begin Provided passage

Referring to FIG. 2, an existing wellbore 30 penetrates through an upper zone 31 of the subterranean formation into a hydrocarbon-bearing zone 32 of the subterranean formation located below the upper zone 31. A metal casing 33 is arranged in the existing wellbore 30 and is fixed to the wellbore wall by a layer of cement 34. A hydrocarbon fluid production conduit 35 is positioned within the existing wellbore 30 and is provided at its lower end with a packer 36 which seals the annular space between the conduit 35 and the casing 33. A wellhead 37 at the surface provides fluid communication between the hydrocarbon fluid production conduit 35 and a hydrocarbon fluid production facility (not shown) via a pipe 38. An expandable whipstock 39 is passed down the conduit 6 and is locked in place in the existing wellbore via radially expandable locking means 40. A remotely controlled electrically operated drilling device 41 is passed into the existing wellbore through the hydrocarbon fluid production conduit suspended on a reinforced steel cable 42 comprising at least one electrical conductor wire or segmented conductor (not shown). The lower end of the reinforced steel cable 42 passes through a length of plastic tubing 43 which is in fluid communication with a fluid passage (not shown) in the drilling device 41. The plastic tubing 43 passes through an expandable sandscreen 44 which is releasably connected to the drilling device 41. The drilling device 41 is provided with an electrically operated pumping means (not shown), an electrically operated steering means, for example, a steerable joint (not shown) and an electric motor (not shown) arranged to drive a drill bit 45 located at the lower end of the drilling device 41. The drilling device 41 is also provided with electrically operated traction wheels or pads 46 for advancing the drilling device 41 though a new wellbore section 47 as it is being drilled or for retrieving the drilling device 41 from the wellbore.

end Provided passage

* **Goals**:
A – According to the wellbore description, what fixes the metal casing 33 to the wellbore wall?
B – Pick up the wellbore description after its final sentence and carry it forward.
The listing that follows comes from a separate source unrelated to the wellbore description.

begin Given material

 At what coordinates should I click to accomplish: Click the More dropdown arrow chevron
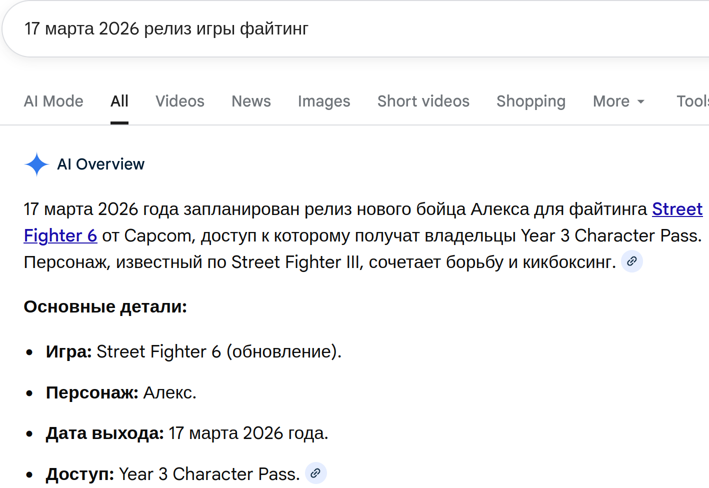[641, 102]
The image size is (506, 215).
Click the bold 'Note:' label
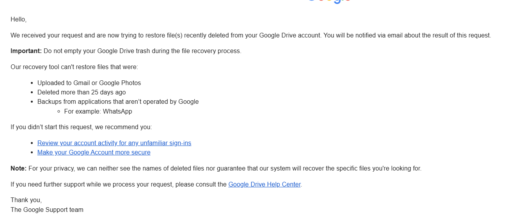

end Given material

* **Responses**:
A – A layer of cement 34.

B –
A new wellbore section 47 is drilled using the drilling device 41 in the manner described hereinafter, the new wellbore section extending from a window 48 in the casing 34 of the existing wellbore 30 into the hydrocarbon-bearing zone 32 and being a side-track well or lateral well. The window may be formed using a drilling device comprising a mill which is passed through the production conduit suspended on a cable and which is then retrieved from the existing wellbore by pulling the cable. During drilling of the new wellbore section 47, produced fluid is drawn down the annulus formed between the sandscreen 44 and the wall of the new wellbore section to the drilling device 41 and the cuttings entrained in the produced fluid are transported away from the drilling device 41 through the interior of the plastic tubing 43.

As discussed above, a plurality of formation evaluation sensors (not shown) may be located: on the drilling device 41 in proximity to the drill bit 45; on the end of the plastic tubing 43 which is connected to the drilling device 41; along the cable 42; or on the outside of the plastic tubing 43.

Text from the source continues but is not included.